Stored dataset items:
● ● ●
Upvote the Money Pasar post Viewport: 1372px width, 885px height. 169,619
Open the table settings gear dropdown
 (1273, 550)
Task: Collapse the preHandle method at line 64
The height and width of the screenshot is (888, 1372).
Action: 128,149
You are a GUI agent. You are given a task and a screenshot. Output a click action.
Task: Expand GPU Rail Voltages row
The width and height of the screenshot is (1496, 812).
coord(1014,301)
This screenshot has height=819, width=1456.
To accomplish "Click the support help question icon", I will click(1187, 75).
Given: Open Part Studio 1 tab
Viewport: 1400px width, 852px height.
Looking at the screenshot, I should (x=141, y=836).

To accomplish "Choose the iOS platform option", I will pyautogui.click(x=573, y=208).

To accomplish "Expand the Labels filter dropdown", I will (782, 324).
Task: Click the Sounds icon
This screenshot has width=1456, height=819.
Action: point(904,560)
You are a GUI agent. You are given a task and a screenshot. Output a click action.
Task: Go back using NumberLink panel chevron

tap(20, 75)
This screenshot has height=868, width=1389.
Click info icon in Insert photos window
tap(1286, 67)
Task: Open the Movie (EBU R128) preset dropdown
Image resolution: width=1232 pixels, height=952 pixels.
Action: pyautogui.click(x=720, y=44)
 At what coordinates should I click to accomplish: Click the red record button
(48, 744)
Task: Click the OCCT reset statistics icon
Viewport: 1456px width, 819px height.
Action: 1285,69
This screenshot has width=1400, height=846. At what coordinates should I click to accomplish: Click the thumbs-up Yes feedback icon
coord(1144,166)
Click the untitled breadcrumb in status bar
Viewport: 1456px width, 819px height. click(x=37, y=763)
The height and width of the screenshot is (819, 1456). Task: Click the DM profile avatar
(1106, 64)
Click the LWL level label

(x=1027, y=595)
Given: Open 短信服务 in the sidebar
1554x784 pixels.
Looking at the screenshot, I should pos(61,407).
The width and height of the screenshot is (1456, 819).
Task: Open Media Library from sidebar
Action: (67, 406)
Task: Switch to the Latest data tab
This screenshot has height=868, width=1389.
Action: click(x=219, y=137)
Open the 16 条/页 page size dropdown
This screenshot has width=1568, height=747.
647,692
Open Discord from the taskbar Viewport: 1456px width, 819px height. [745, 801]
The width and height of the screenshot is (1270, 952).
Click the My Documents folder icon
● ● ●
## What you are asked to do
Filter the data above down to lines with the word "Expand", and copy them.

## Response box
Task: Expand GPU Rail Voltages row
To accomplish "Expand the Labels filter dropdown", I will (782, 324).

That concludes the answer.